■ **Records to process**
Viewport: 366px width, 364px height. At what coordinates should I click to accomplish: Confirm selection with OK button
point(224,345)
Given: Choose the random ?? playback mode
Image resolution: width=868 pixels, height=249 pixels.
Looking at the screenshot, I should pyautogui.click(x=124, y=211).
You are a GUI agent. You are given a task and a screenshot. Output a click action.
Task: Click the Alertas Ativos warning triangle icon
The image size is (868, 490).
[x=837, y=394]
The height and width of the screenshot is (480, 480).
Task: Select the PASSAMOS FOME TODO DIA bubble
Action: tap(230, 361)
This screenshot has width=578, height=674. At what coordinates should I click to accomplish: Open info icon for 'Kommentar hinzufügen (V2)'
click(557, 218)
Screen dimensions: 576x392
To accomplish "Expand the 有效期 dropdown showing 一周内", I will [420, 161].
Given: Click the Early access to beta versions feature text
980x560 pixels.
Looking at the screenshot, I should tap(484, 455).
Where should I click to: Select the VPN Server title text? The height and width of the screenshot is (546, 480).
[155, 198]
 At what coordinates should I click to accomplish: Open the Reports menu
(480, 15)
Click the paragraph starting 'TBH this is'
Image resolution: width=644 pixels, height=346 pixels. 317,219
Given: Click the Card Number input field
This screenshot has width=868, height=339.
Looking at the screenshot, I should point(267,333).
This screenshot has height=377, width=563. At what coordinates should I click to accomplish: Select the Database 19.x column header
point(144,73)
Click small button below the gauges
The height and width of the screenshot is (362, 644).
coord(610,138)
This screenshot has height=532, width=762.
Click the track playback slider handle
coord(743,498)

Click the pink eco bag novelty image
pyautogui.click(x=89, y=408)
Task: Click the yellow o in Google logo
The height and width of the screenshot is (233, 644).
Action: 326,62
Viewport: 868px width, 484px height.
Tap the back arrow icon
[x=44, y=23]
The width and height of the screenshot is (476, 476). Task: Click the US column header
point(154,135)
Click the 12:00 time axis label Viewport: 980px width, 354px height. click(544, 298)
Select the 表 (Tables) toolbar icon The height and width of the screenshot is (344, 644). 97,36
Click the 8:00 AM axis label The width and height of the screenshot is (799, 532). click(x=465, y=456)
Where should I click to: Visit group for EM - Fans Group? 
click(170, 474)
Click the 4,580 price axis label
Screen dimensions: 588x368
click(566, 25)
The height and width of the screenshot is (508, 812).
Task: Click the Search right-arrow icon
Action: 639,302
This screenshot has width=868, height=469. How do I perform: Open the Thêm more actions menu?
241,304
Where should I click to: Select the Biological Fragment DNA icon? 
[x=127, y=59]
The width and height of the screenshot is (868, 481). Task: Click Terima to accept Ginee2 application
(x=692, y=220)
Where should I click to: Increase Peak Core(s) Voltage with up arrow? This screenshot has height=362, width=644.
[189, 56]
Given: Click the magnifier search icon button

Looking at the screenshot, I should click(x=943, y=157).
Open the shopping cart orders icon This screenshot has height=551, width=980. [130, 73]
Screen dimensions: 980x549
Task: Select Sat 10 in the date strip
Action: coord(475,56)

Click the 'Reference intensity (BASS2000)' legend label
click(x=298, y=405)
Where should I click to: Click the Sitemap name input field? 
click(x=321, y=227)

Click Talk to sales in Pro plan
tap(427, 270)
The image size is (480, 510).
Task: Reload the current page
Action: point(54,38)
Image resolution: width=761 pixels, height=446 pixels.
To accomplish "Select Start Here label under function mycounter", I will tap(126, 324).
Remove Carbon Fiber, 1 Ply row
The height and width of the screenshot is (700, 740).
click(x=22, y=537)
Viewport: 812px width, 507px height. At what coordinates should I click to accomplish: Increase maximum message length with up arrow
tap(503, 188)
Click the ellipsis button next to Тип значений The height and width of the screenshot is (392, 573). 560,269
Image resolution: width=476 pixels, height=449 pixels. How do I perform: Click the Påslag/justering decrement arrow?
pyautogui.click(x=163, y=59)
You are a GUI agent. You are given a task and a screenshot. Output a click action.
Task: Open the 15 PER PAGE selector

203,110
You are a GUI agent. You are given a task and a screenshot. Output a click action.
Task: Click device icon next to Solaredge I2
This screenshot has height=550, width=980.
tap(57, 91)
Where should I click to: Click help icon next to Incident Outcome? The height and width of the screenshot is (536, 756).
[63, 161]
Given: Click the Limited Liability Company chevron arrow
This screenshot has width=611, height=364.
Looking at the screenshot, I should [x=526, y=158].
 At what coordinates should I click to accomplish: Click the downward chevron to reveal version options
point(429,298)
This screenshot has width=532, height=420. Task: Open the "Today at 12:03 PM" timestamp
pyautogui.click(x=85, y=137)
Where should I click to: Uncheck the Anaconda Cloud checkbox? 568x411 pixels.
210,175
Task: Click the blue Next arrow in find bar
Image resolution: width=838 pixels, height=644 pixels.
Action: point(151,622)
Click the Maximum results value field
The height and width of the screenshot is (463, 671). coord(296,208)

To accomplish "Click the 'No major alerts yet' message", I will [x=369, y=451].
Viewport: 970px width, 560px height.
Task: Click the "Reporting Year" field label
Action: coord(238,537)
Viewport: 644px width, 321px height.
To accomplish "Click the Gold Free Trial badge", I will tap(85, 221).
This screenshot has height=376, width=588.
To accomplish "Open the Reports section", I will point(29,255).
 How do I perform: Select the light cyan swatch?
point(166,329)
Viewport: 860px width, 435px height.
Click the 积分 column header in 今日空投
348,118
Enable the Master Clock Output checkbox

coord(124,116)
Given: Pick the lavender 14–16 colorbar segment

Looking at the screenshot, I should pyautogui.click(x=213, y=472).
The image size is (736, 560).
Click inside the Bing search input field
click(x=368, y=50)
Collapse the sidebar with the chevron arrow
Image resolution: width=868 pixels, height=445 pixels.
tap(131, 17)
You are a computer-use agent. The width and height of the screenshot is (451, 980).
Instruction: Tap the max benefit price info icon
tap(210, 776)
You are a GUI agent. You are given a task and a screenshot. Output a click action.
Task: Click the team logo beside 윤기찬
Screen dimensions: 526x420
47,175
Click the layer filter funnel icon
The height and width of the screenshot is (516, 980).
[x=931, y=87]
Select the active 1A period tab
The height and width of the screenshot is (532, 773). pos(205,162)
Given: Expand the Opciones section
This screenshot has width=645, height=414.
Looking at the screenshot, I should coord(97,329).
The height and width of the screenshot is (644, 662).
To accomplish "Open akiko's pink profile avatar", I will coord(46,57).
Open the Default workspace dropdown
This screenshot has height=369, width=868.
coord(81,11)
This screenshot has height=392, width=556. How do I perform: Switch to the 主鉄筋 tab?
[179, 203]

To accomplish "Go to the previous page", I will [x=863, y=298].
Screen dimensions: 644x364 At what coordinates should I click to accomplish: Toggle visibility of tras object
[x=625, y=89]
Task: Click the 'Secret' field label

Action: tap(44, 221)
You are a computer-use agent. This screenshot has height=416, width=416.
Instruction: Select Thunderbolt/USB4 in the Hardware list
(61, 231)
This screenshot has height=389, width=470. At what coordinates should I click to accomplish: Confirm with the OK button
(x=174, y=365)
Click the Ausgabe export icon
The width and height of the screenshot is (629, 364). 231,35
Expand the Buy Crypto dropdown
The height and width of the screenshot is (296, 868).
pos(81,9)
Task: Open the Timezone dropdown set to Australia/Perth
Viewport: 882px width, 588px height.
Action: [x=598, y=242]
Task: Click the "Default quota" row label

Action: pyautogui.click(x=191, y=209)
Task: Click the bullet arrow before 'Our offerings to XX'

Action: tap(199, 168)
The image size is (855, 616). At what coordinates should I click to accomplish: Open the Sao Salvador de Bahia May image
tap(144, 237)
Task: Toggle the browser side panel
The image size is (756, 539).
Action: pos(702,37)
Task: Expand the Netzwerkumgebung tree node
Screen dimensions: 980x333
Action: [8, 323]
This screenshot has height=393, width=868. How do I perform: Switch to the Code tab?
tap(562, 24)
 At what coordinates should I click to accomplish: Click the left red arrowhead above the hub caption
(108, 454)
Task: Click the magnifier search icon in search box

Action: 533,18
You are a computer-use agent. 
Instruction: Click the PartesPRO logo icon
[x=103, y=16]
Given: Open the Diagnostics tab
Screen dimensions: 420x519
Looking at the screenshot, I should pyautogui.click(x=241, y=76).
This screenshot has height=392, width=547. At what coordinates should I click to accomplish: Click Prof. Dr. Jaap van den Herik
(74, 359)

■ **What the exercise asks**
Lines holding the word "Expand" in the records above: how many are there? Answer with the number only.

■ **Answer box**
4